Eventually, a female voice came on the line and told her that Katrina had been accidentally shot. An EMT then got on the line and explained to her what happened. The phone line then went dead.

Lead investigator Trooper Shawn Nicewonger testified that he responded to the scene on March 1 at approximately 5 p.m. He said paramedics were on scene and Seaburn had already been declared deceased.

Ditz was inside the home and he was crying and distraught. The scene was still chaotic so he asked Ditz if he could come to the barracks and answer a few questions and he agreed.

Ditz rode in the rear of the patrol car and continued to cry and he made two statements. “What the (expletive) did I do,” and “It should have been me.”

Once they got to the barracks, Ditz continued to cry and couldn’t answer any questions. So they waited about 15 minutes so he could compose himself before interviewing him.

He said Ditz said the gun was on the dashboard when he was driving when it slid off, hit the center console and went off.

They let him go home and they interviewed Ditz again about a month later at his home and he again reiterated his story about the gun sliding off.

Nicewonger said they had the gun tested, and testing showed the gun was in perfect working order and could not have gone off from an impact.

They asked Ditz to come back to the station for another interview on June 20, 2017 and he agreed. Nicewonger said they confronted Ditz with the new information and eventually he changed his story and admitted he wasn’t telling the truth.

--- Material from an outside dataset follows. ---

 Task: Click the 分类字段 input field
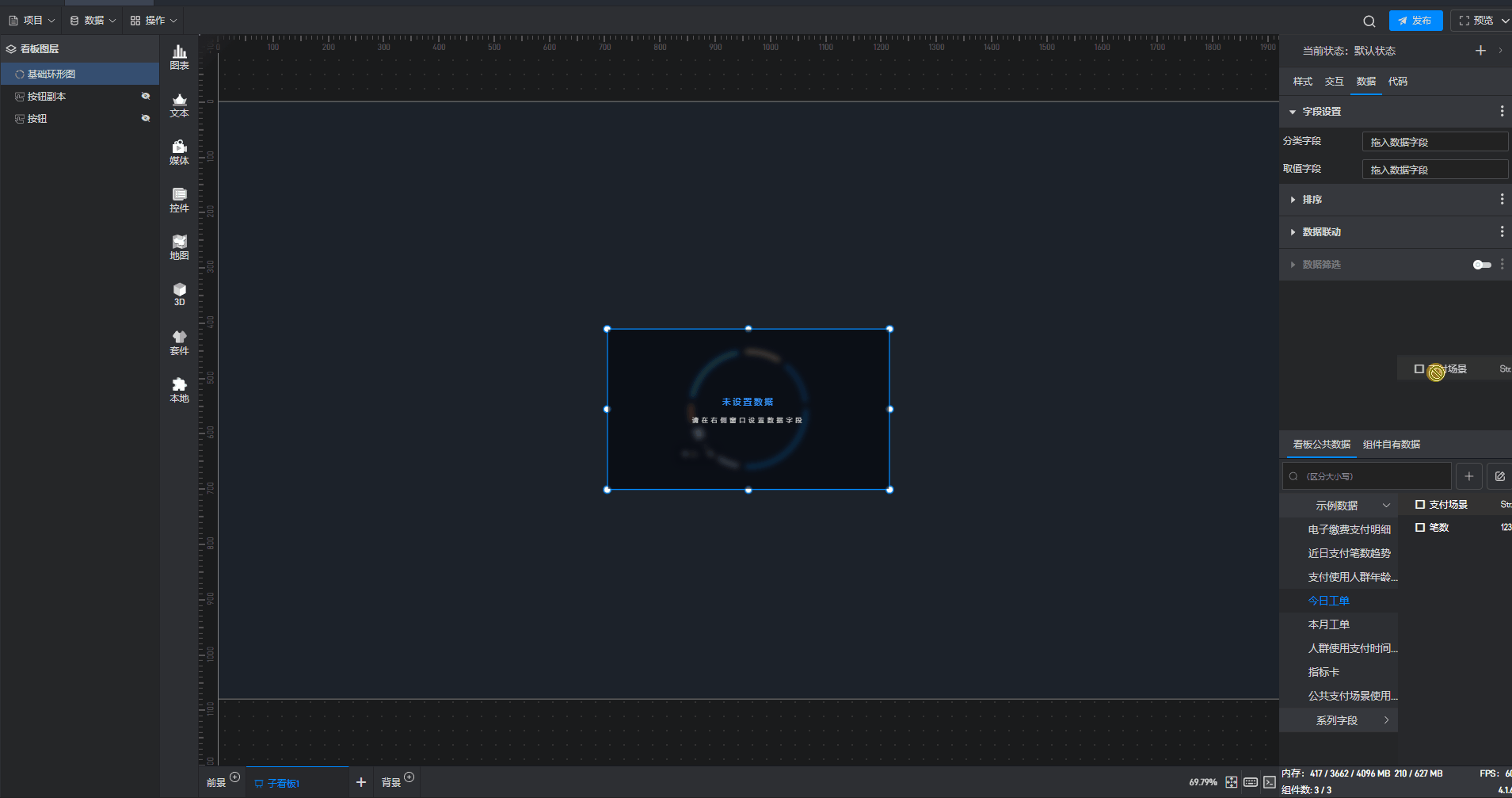(1434, 142)
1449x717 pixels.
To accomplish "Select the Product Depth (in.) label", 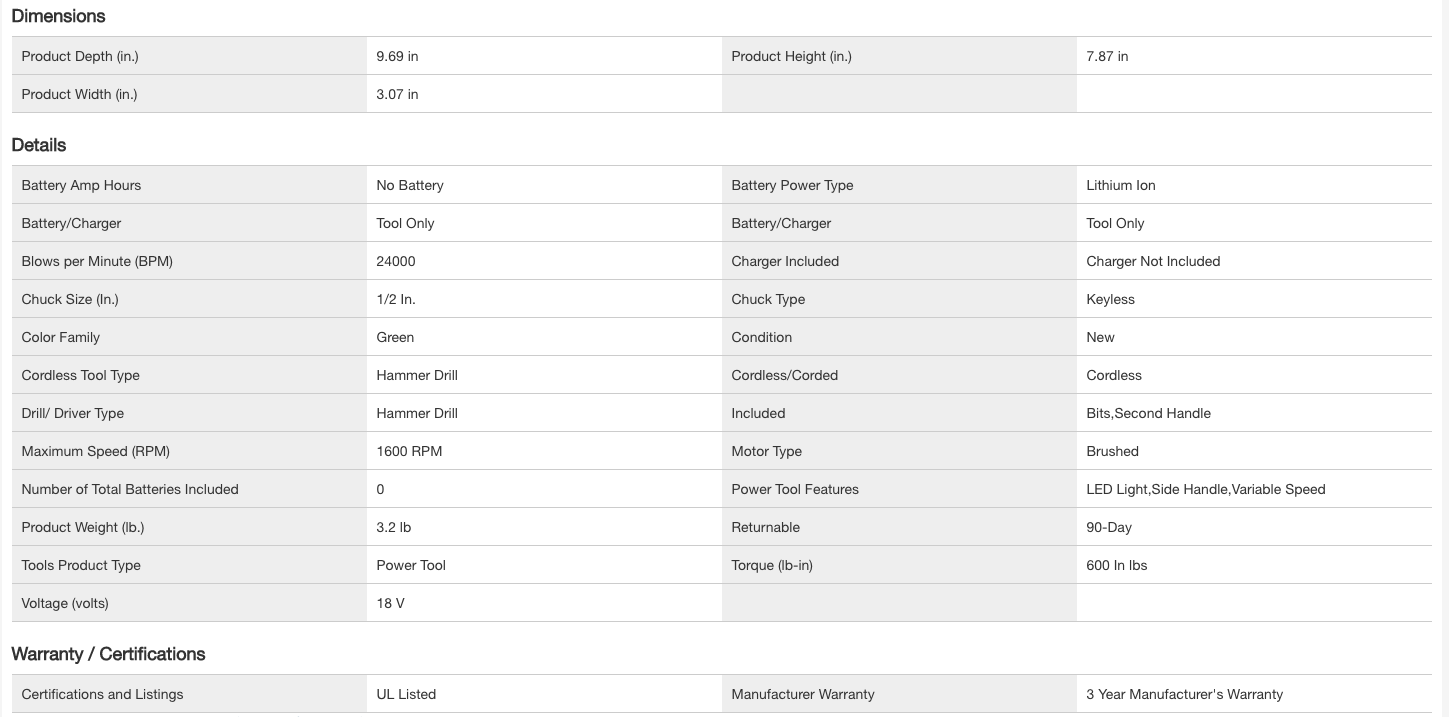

Aaron played a recording of Ditz’ 911 call for the jury. During the call, Ditz was crying uncontrollably and it was difficult to understand what he was saying. Eventually, Graham got on the phone and received the instructions on performing CPR and mouth to mouth resuscitation, which she relayed to Lacey Strautmin.

When the recording was being played, Ditz slumped over in his chair at the defense table and began to cry.

After the recording was played in the courtroom, the court then took its regular mid-afternoon 15-minute break at 2:45 p.m. But court didn’t reconvene until 4 p.m. when Judge Arner announced Ditz suffered a medical emergency and couldn’t continue. Arner said the trial would resume today.